Tugas yang Dikerjakan:
A - Jawablah pertanyaan berikut berdasarkan teks bacaan.
(i) Siapa Ketua Tim Investigasi (Tim Sembilan), dan apa jabatannya di TNI AD?
(ii) Berapa oknum Kopassus yang disebut sebagai pelaku penyerangan?
(iii) Undang-undang nomor berapa yang rancangan perubahannya terkatung-katung hingga bertahun-tahun?
B - Ringkaslah paragraf dalam teks bacaan yang diawali "Pengakuan secara kesatria dari TNI AD" menjadi satu kalimat yang lebih pendek tanpa menghilangkan fakta utamanya.

Hal itu mengemuka setelah Ketua Tim Investigasi (Tim Sembilan) yang notabene Wakil Komandan Puspom TNI AD Brigjen TNI Unggul T. Yudhoyono di Jakarta, Kamis (4/4), mengumumkan hasil temuannya bahwa pelaku penyerangan Lembaga Pemasyarakatan 2B Cebongan, Sleman, Daerah Istimewa Yogyakarta, adalah 11 oknum Kopassus.

Pengakuan secara kesatria dari TNI AD tidak hanya menuai apresiasi dari sejumlah kalangan, tetapi memori publik pun terkuak akan nasib RUU tentang Perubahan atas UU No. 31/1997 yang terkatung-katung hingga bertahun-tahun.

Data Mentah:
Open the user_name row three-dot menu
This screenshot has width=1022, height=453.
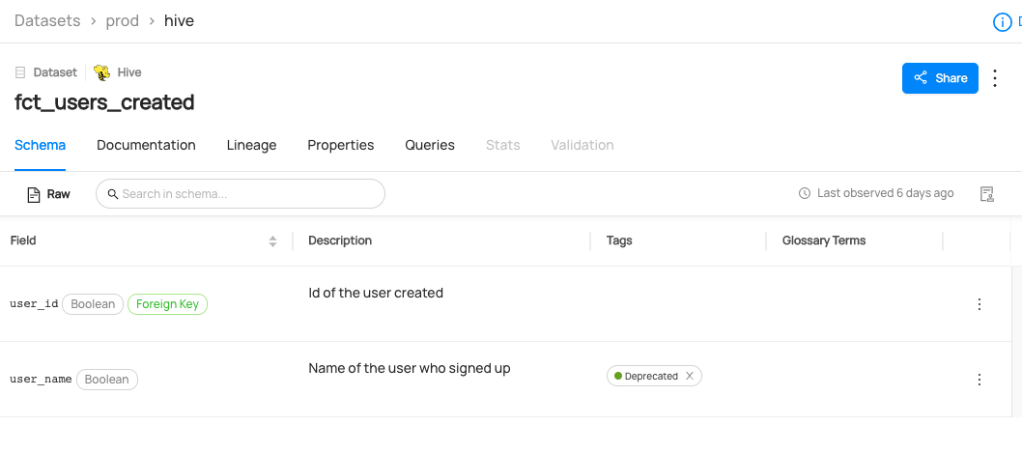pos(979,380)
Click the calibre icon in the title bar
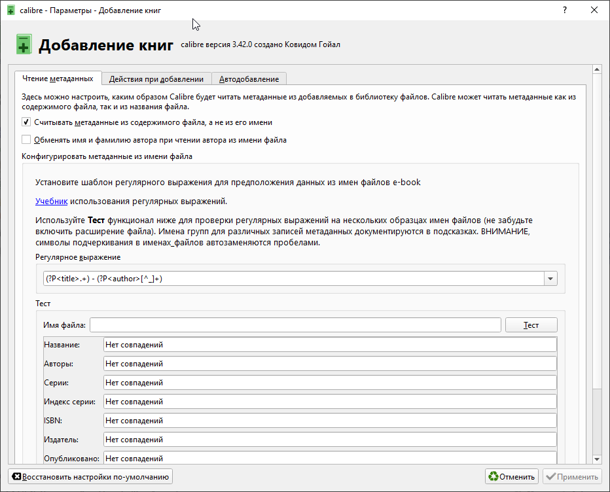610x492 pixels. pyautogui.click(x=10, y=10)
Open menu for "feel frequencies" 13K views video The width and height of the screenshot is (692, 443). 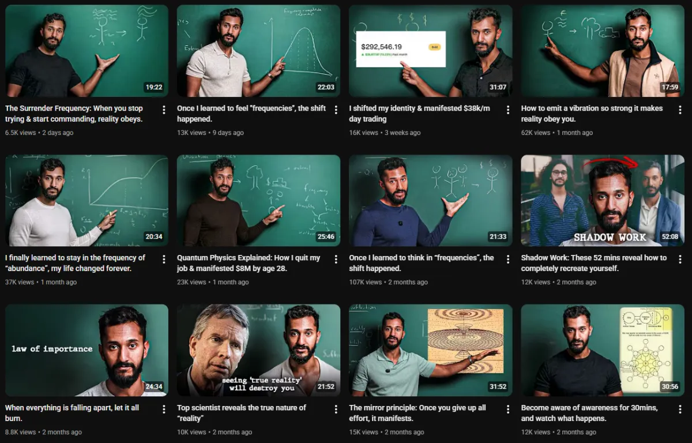[x=336, y=110]
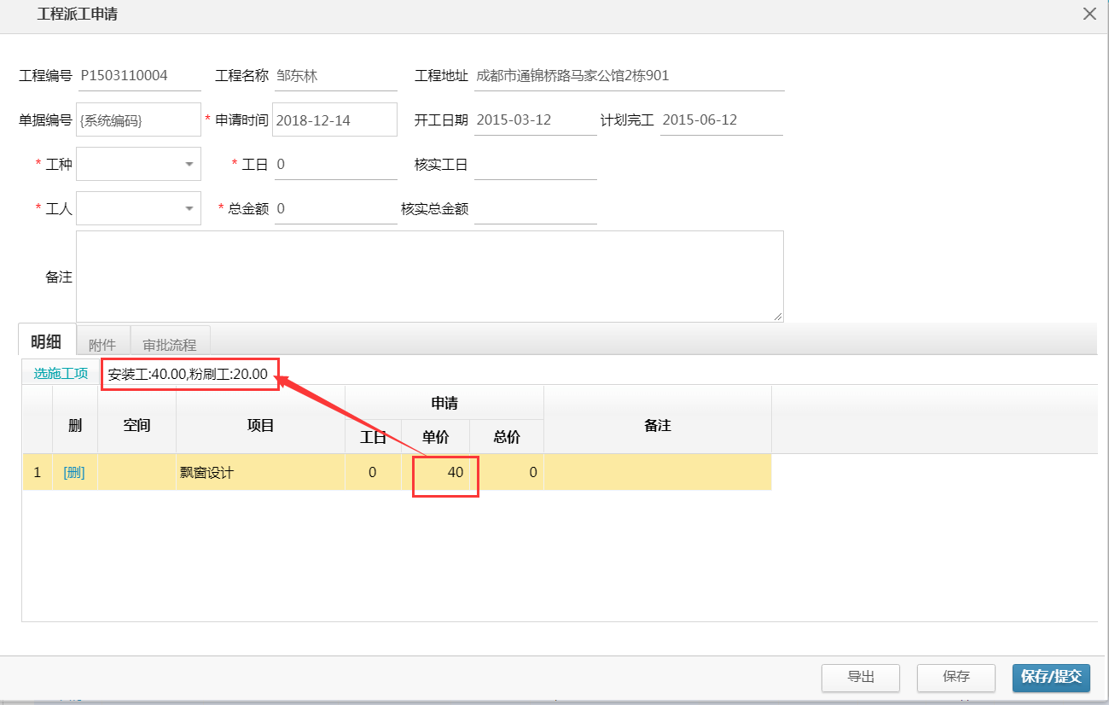Click the 核实总金额 field
Image resolution: width=1109 pixels, height=705 pixels.
pyautogui.click(x=535, y=209)
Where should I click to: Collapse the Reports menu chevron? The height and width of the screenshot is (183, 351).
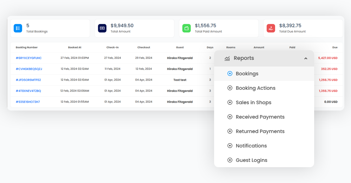pyautogui.click(x=306, y=58)
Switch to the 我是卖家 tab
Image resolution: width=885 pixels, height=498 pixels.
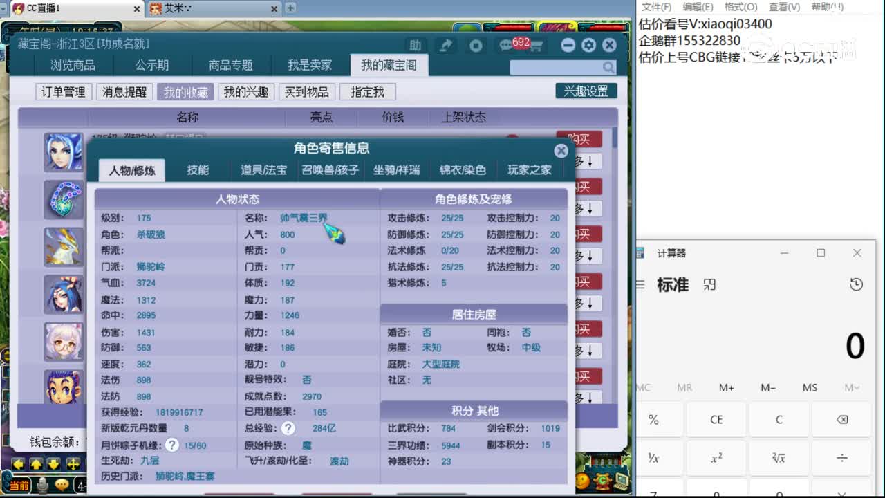[309, 64]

Daftar Jawaban:
A -
(i) Brigjen TNI Unggul T. Yudhoyono, Wakil Komandan Puspom TNI AD.
(ii) 11 oknum Kopassus.
(iii) UU No. 31/1997.

B - Pengakuan kesatria TNI AD diapresiasi sejumlah kalangan dan mengingatkan publik pada RUU tentang Perubahan atas UU No. 31/1997 yang terkatung-katung selama bertahun-tahun.